The philosopher is someone who believes he has returned from the dead, rightly or wrongly, and who returns to the dead in full consciousness. (Deleuze)For philosophers are beings who have passed through a death, who are born from it, and go towards another death, perhaps the same one. (Deleuze)
Deleuze’s image is an idiosyncratic one. It is
difficult to imagine J.L. Austin, for example sharing this idea of the
philosopher as a figure in transit between two deaths, and for whom death is a
condition of his or her possibility. And it is not only death but the
dead, as in classical mythology, perhaps, the great numberless collectivity
of the Dead.
Thought, for Deleuze, is brought in to being by an
encounter with its outside, the presence of something which is not-thought,
which is recalcitrant to thought. Something initially unthinkable. Death
is perhaps the most immediate form of that Outside that gives rise to thought.
An Outside that is also intimate, the death that is present in all of us. It is
present in the finitude that organises our experience in the form of hope,
expectation, boredom, impatience. All forms of temporal experience are death’s
clues and pointers in so far as they are structured by this implicit finitude.
The Dead, conceived as a collectivity are a way of
giving body to that Outside. They live on the Outside. Beyond or at the rim and
barrier of our experience. If death is present in our finitude, then so too are
the Dead present.
There is something covertly utopian about this idea
of the Dead, the vast congregation, assembled on the opposite shore. The great
collective. For we are not talking about the war dead of a particular nation,
invoked for nationalist purposes. The “Fenian dead” invoked by Padraig Pearse
to rouse his militia, and countless other examples. If we put aside these uses of
the dead, then the Dead have no nationality.

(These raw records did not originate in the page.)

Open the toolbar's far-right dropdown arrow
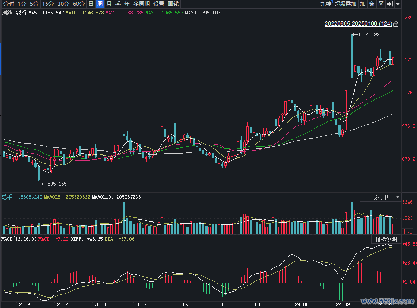The width and height of the screenshot is (417, 308). pos(398,4)
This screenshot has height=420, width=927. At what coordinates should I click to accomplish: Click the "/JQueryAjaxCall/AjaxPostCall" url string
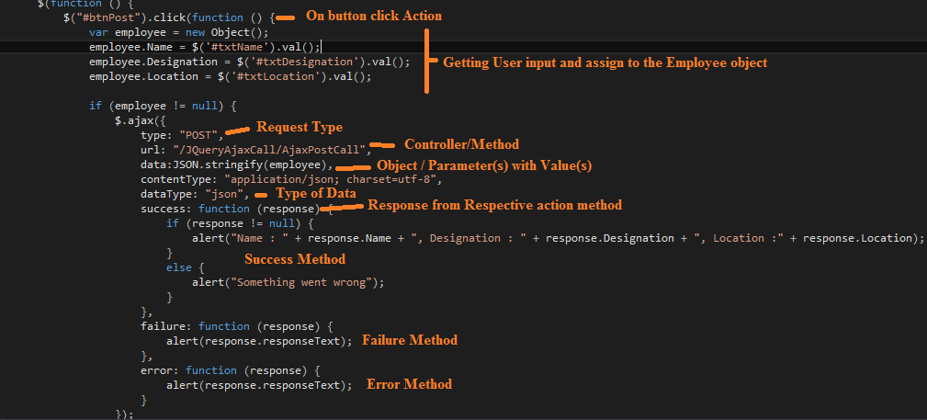point(270,150)
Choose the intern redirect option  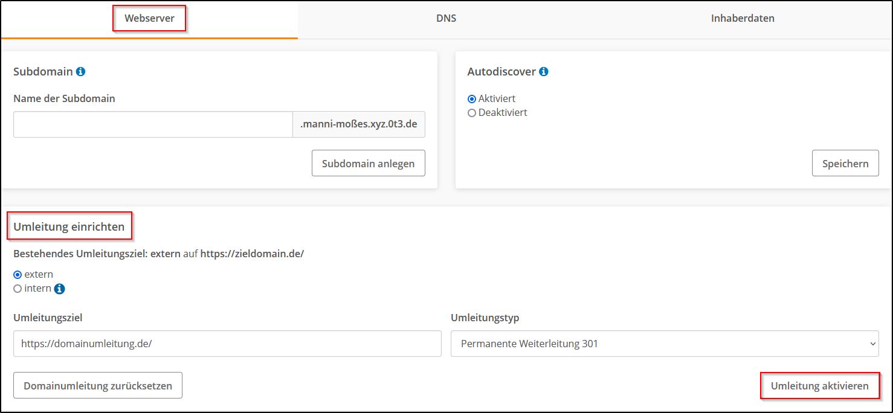point(18,288)
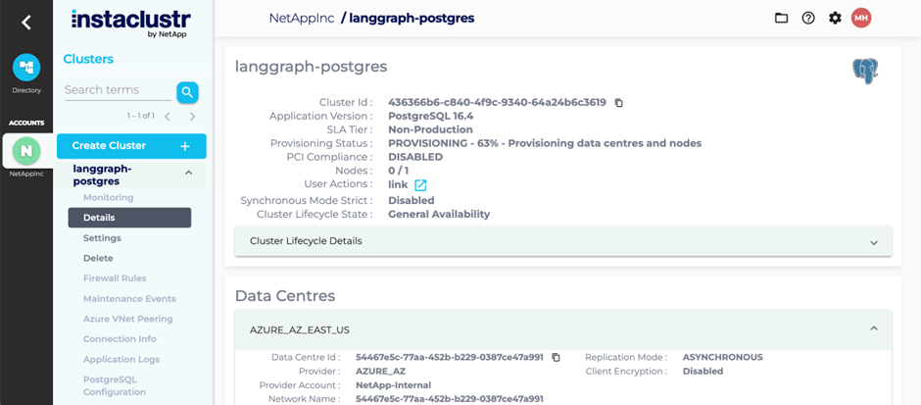This screenshot has width=921, height=405.
Task: Open the folder icon in top bar
Action: [x=781, y=19]
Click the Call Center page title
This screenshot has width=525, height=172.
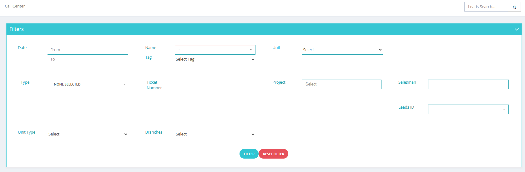click(x=15, y=6)
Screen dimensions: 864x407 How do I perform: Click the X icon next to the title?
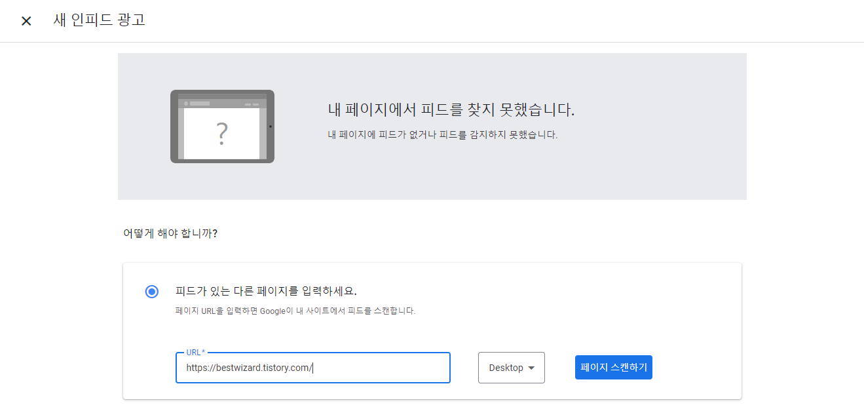pos(26,20)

They have their own country apart,
and the only other country, which they do not oppose, which they do not envy or
resent or set themselves against in any way, is the country of the living.

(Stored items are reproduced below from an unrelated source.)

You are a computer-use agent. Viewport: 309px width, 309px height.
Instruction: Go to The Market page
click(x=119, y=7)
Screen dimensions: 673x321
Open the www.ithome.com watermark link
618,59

When you pass over to the country of the Dead, you
also leave behind your symbolic vestments and investments. In some perverse
sense, you enter the human community. This is one point of intersection between
philosophers and the Dead. If the Dead no longer have anything at stake in the
social order – pragmatic interests, concerns about status, symbolic and actual
capital, then this should also be the position of the philosopher. For the
philosopher is or should be someone who has removed himself, albeit not
entirely, from the symbolic community of which he or she had been part. Its
laws, habitual practices, its customs masked as nature. Deleuze again [on
Spinoza]:
[The] full meaning of the philosopher’s solitude becomes apparent. He cannot integrate into any milieu; he is not suited to any of them.The philosopher can reside in various states, he can frequent various milieus, but he does so in the manner of a hermit, a shadow, a traveller, or boarding house lodger.
He or she is a kind of supernumerary figure.
What is called life is always, of course,
implicated in a cultural and social order. Life cannot, or except at a great
price, flourish or express itself outside the codes and conditions of this
cultural and social order. Nonetheless, life is never synonymous with those
codes and conditions. There is always a surplus, a surplus vitality. Perhaps,
then, it is this surplus which passes over into the country of the Dead, when
the symbolic integuments are shed. Perhaps it is this surplus to which the
philosopher - the Deleuzian philosopher - is also attuned.